Question

1. Read am authoritative source for a dicussion of filtration

2. What safety precautions should be taken when evaporating the filtrate containing NaCl?

3. Define the following terms as they apply to this experiment

(1) homogeneous mixture

(2) evaporation

(3) residue

4. A student was asked to determine the percentage of each each component in a mixture of sodium nitrate (NaNO3) and calcium carbonate(CaCO3). The mass of the sample used was 2.21g. The student extracted NaNO3 from the mixture with water and separated the insoluble CaCO3 from the soltuion by filtration. After evaporating the filtrate, the student recovered and dried the NaNO3, and found that it weighed .43g . The student dried the insoluble resiude of CaCO3 and found that it weighed 1.67g

(1) On the basis of the mass of sample used

(a) calculate percent NaNO3 in the mixture

(b) calculate percent CaCO3 in the mixture

(2) Calculate the total mass of the NaNO3 and CaC03 recovered

(3) Calculate the percent recovery of the compents, using the total mass of the substances recovered.

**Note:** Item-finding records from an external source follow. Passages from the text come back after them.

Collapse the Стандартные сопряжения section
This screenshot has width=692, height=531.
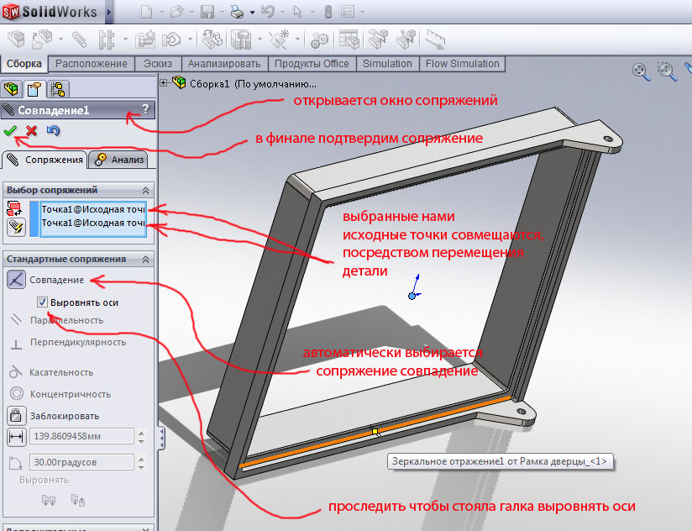coord(146,260)
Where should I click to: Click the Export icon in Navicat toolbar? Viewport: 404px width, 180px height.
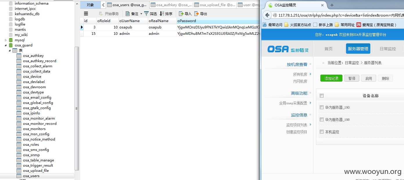click(x=197, y=14)
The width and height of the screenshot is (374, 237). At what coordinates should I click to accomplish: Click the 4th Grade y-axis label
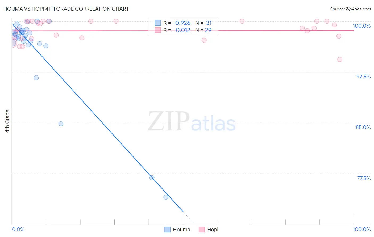(x=7, y=121)
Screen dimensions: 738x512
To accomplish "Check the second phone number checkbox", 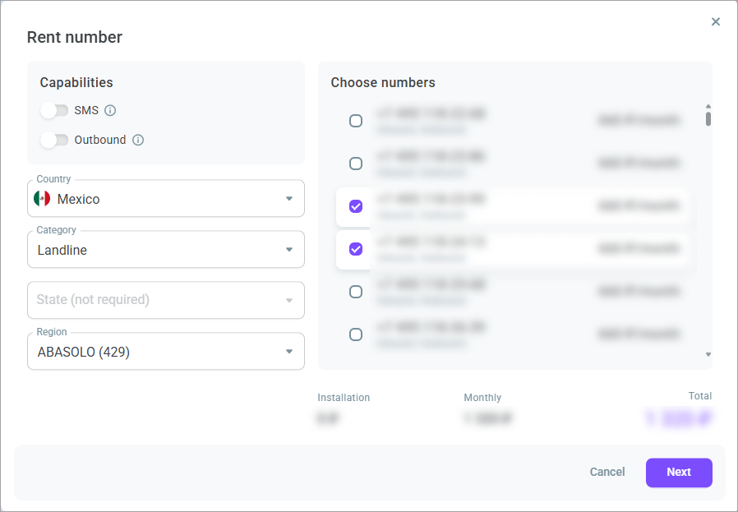I will (x=355, y=164).
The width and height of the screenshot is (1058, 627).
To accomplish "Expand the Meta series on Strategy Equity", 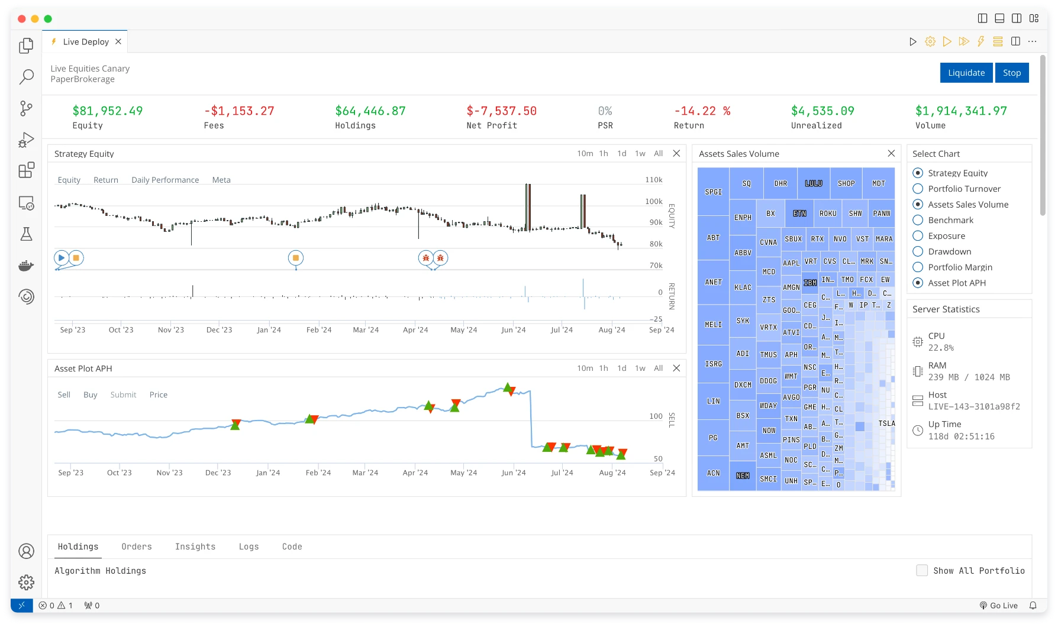I will click(x=221, y=180).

(4) Calculate the percent error for the separation of the components of the mixture

Answer 1

1. Filtration is a technique by which a solid is separated from solution called filtrate. Filtration is done using filter paper.

2. Safety precautions while doing filtration of NaCl solution would be, to wear proper safety wear as lab coat, safety glases, gloves and filtration done is a fume hood to avoid any spillage outside.

3. Definition

(1) Homogeneous solution - A single phase system wherein, all the components are soluble in one phase.

(2) evaporation : is a technique to convert a liquid phase system to a gaseous phase system.

(3) residue : The solid left on the filter paper after the filtration is done.

4. NaNO3 and CaCO3

(1) mass of NaNO3 collected = 0.43 g

mass of CaCO3 collected = 1.67 g

(a) percent NaNO3 in sample = 0.43 g x 100/2.21 g = 19.46%

(b) percent CaCO3 in sample = 1.67 g x 100/2.21 g = 75.56%

(2) total mass recovered = 0.43 + 1.67 = 2.1 g

(3) percent recovery of components = 2.1 g x 100/2.21 g = 95.02%

(4) percent error for separation = 100 - 95.02 = 4.98%